PETALING JAYA: Despite a challenging operating environment, BIMB Holdings Bhd is optimistic of achieving its financing growth target of 7% to 8% in financial year 2023 (FY23) against 11% in the previous year.
Maybank Investment Bank (Maybank IB) Research said to date, the bank’s financing growth has been seasonally subdued.
“The personal financing (PF) portfolio continues to grow where non-packaged PF is concerned. The bank targets primarily professionals to ensure asset quality. Having put through investments in FY22, SME financing is expected to pick-up pace in FY23,” it said in a note to clients.
However, it added that the bank’s targets for this year appear to be stretched considering the challenging operating environment.

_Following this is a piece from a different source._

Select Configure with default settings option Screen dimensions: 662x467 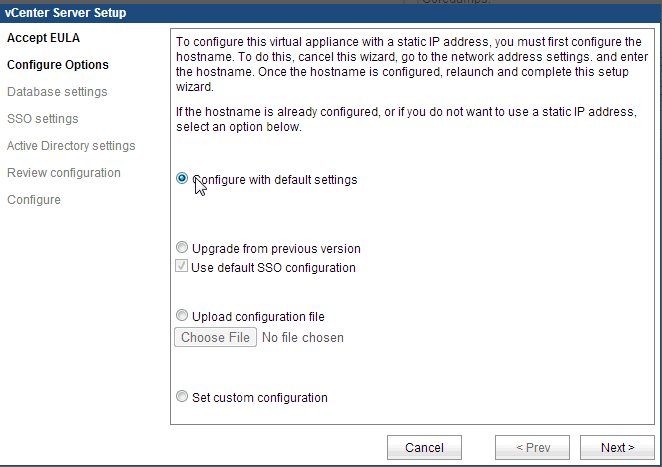click(x=182, y=179)
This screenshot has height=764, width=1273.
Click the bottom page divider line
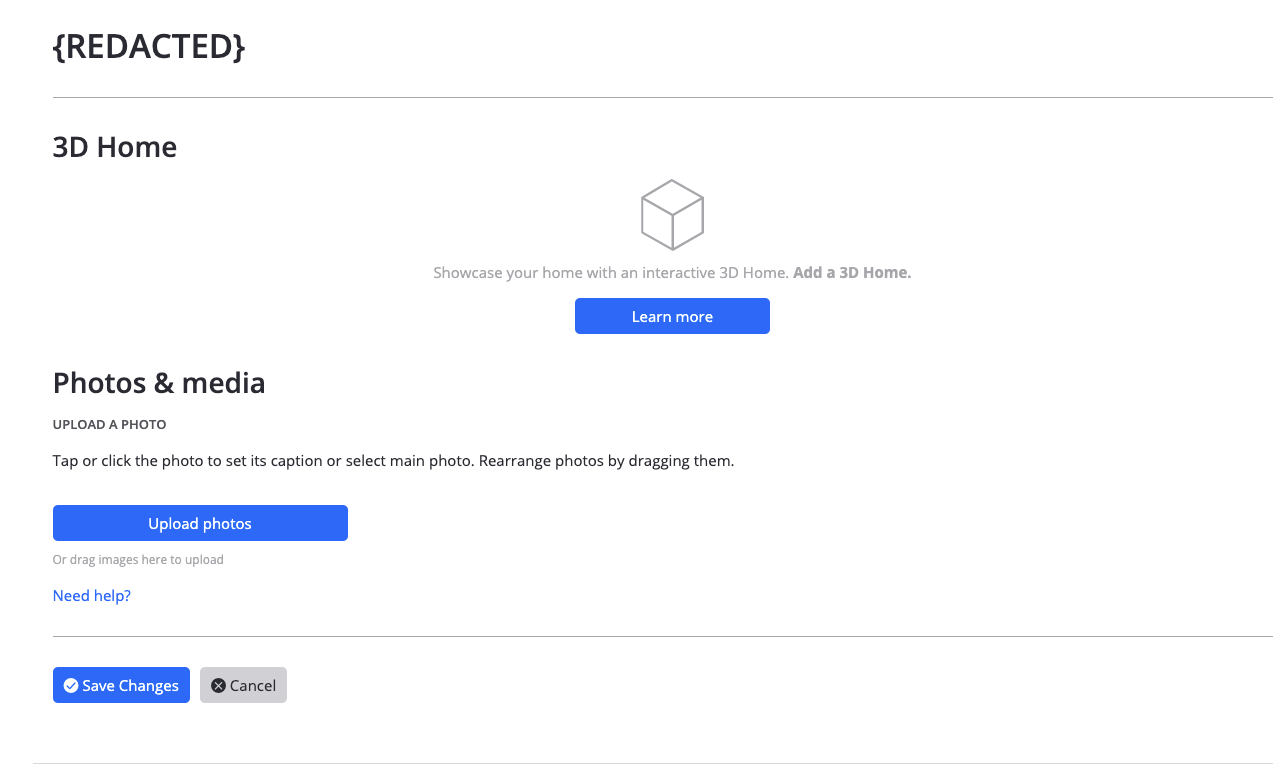[652, 763]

“With price competition, BIMB’s FY23 net interest margin (NIM) target of 2.2% is likely under pressure, in our view, while operating cost growth is likely to be faster at 7% to 9% versus a 7% target previously. Credit cost, meanwhile, is likely to pick up to 40 basis points (bps) to 50 bps from a previous guidance of about 33 bps to 35 bps,” the research house added.

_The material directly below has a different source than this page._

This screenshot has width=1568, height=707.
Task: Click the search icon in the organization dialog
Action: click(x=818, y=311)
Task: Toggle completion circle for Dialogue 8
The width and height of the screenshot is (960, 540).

On the back of the stiff deposit competition, Maybank IB Research has lowered its NIM assumptions, while raising its credit cost assumptions on expectations of slower economic growth.
“Our FY23/24 estimated earnings are cut by 12% respectively and our target price is lowered to RM2.20 on a lower FY23 estimated price-to-book value target of 0.7 times (return on equity: 7.2%),” the research house added.